10. En sixième lieu, le moyen tiré de la méconnaissance des stipulations de l’article 3 de la convention européenne de sauvegarde des droits de l’homme et des libertés fondamentales est inopérant à l’encontre de la décision contestée portant obligation de quitter le territoire français, décision qui, par elle-même, ne fixe pas le pays de destination.
11. En dernier lieu, à supposer que Mme C… doive être regardée comme contestant également la décision fixant le pays de destination, il ne ressort pas des pièces versées au dossier, ainsi qu’il a été dit au point 9, que l’intéressée ne pourrait pas bénéficier effectivement d’un traitement et d’un suivi appropriés à sa pathologie dans le cas d’un retour dans son pays d’origine. Par suite, en décidant, par l’arrêté attaqué, que l’intéressée pourra être éloignée à destination de l’Algérie, le préfet de police n’a pas méconnu les stipulations de l’article 3 de la convention européenne de sauvegarde des droits de l’homme et des libertés fondamentales
12. Il ressort de tout ce qui précède que les conclusions à fin d’annulation présentées par Mme C… doivent être rejetées ainsi que, par voie de conséquence, ses conclusions aux fins d’injonction et d’astreinte et celles présentées au titre des articles L. 761-1 du code de justice administrative et 37 de la loi du 10 juillet 1991.
D E C I D E :
Article 1er : Il n’y a plus lieu de statuer sur la demande d’aide juridictionnelle à titre provisoire de Mme C….

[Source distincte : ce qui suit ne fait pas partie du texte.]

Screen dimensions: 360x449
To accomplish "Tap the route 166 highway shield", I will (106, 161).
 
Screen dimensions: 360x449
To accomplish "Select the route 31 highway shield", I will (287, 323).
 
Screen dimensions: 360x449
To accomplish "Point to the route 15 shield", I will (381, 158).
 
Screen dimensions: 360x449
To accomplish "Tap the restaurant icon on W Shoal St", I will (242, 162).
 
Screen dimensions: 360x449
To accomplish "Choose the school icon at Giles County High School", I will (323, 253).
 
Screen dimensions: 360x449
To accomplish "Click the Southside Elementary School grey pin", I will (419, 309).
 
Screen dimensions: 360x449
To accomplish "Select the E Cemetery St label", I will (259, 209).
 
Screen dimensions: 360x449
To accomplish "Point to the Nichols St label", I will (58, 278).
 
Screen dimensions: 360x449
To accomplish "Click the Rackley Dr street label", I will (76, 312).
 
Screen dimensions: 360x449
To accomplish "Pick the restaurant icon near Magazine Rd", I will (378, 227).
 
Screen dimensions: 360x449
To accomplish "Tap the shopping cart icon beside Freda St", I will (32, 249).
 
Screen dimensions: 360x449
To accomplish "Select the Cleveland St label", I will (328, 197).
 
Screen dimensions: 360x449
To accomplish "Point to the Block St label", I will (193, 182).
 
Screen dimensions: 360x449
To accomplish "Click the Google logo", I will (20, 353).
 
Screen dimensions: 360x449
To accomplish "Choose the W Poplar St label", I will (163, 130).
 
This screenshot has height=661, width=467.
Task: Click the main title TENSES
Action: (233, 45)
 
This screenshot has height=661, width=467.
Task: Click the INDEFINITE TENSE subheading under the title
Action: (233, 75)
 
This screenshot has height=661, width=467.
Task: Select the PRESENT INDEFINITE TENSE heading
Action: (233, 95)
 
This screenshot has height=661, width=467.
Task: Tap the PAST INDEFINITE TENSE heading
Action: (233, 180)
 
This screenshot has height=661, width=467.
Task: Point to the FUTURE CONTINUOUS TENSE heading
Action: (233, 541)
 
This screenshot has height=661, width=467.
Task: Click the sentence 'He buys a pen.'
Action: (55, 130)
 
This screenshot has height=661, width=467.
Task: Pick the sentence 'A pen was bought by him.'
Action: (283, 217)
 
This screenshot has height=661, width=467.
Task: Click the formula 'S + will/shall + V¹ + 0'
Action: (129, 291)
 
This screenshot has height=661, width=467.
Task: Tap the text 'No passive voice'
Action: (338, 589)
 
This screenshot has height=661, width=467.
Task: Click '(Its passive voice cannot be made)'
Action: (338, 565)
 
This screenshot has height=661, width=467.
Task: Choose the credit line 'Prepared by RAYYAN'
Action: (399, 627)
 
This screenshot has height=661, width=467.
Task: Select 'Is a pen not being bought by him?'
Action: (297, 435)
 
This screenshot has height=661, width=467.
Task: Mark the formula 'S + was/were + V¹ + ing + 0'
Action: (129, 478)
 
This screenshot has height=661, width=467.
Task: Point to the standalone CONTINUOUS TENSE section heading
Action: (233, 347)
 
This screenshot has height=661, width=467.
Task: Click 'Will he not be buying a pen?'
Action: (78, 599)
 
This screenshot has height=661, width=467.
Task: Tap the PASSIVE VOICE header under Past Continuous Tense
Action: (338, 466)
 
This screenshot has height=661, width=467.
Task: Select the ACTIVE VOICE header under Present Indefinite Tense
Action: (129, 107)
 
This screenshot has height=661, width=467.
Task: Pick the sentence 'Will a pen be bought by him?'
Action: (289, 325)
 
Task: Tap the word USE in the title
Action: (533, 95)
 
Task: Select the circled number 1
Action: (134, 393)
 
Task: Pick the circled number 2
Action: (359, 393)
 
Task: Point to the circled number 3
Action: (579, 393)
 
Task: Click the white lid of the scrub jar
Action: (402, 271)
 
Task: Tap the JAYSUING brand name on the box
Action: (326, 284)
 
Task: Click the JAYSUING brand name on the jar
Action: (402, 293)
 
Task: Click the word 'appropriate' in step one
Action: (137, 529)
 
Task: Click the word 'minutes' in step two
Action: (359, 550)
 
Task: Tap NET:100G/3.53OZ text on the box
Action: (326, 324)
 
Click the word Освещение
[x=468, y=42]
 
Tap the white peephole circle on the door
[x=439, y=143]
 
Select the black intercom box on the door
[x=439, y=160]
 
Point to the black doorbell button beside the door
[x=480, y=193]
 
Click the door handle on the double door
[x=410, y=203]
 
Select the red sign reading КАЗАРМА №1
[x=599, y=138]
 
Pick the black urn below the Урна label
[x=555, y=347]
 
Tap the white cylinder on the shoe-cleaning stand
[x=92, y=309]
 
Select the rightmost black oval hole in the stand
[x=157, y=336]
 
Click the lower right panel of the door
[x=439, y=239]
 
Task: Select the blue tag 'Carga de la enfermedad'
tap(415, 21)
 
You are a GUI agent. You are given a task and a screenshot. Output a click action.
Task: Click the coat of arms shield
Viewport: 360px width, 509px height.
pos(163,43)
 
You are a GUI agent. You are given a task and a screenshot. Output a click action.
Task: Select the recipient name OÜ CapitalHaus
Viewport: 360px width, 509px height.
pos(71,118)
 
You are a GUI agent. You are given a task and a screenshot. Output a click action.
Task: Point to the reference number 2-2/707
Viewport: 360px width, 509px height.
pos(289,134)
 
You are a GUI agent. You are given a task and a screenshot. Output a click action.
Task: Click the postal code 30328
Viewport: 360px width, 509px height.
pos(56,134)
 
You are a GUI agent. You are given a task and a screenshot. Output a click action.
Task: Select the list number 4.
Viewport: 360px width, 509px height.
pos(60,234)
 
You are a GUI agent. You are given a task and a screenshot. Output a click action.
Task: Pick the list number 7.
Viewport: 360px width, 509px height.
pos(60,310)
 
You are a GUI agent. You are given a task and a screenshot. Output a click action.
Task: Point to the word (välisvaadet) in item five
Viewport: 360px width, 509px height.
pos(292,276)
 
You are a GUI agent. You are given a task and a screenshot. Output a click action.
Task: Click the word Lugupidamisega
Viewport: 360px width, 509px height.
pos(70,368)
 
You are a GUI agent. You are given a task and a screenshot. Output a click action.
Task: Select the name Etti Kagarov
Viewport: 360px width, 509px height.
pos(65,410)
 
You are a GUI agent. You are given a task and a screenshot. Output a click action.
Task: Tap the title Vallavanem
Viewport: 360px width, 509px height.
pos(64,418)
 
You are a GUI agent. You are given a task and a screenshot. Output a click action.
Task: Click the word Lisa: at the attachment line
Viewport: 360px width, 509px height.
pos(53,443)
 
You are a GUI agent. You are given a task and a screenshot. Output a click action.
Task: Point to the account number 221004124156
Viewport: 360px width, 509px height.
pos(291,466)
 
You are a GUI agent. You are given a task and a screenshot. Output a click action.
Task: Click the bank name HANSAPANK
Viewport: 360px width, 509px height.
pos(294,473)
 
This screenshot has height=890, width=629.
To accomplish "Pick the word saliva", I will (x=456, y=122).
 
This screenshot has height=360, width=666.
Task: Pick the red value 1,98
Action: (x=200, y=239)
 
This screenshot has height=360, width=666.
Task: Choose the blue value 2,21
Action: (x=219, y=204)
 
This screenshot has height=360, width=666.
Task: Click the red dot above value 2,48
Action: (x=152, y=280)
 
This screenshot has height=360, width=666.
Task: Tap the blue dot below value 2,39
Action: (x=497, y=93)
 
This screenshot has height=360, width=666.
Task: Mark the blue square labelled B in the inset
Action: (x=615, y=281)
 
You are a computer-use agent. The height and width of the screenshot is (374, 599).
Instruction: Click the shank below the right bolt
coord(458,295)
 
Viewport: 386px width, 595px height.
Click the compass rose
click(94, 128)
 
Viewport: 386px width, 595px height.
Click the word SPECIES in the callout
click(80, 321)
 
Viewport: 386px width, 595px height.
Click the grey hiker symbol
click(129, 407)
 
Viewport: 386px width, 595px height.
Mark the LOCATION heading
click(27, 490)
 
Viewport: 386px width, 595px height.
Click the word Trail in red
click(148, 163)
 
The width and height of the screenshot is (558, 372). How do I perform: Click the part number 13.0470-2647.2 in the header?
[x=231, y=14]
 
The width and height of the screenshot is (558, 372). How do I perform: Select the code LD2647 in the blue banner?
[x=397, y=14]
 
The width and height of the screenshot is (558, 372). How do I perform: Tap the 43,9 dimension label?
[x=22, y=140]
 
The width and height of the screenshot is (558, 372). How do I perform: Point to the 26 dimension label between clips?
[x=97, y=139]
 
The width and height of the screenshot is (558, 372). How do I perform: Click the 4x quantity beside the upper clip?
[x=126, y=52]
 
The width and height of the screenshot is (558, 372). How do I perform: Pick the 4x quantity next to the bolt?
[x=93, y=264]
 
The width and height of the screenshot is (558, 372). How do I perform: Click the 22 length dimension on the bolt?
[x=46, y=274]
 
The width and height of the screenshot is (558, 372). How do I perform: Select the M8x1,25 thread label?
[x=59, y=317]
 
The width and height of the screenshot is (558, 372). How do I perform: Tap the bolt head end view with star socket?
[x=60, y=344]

Article 2 : Le surplus des conclusions de la requête de Mme C… est rejeté.
Article 3 : Le présent jugement sera notifié à Mme B… C… et au préfet de police.
Délibéré après l’audience du 14 avril 2026, à laquelle siégeaient :
- M. d’Haëm, président ;
- M. Martin-Genier, premier conseiller,
- M. Hémery, premier conseiller.
Rendu public par mise à disposition au greffe le 30 avril 2026.
Le président-rapporteur,
Signé
R. d’HAËM
L’assesseur le plus ancien,
Signé
P. MARTIN-GENIER
La greffière,
Signé
D. PERMALNAICK
La République mande et ordonne au préfet de police en ce qui le concerne ou à tous commissaires de justice à ce requis en ce qui concerne les voies de droit commun contre les parties privées, de pourvoir à l’exécution de la présente décision.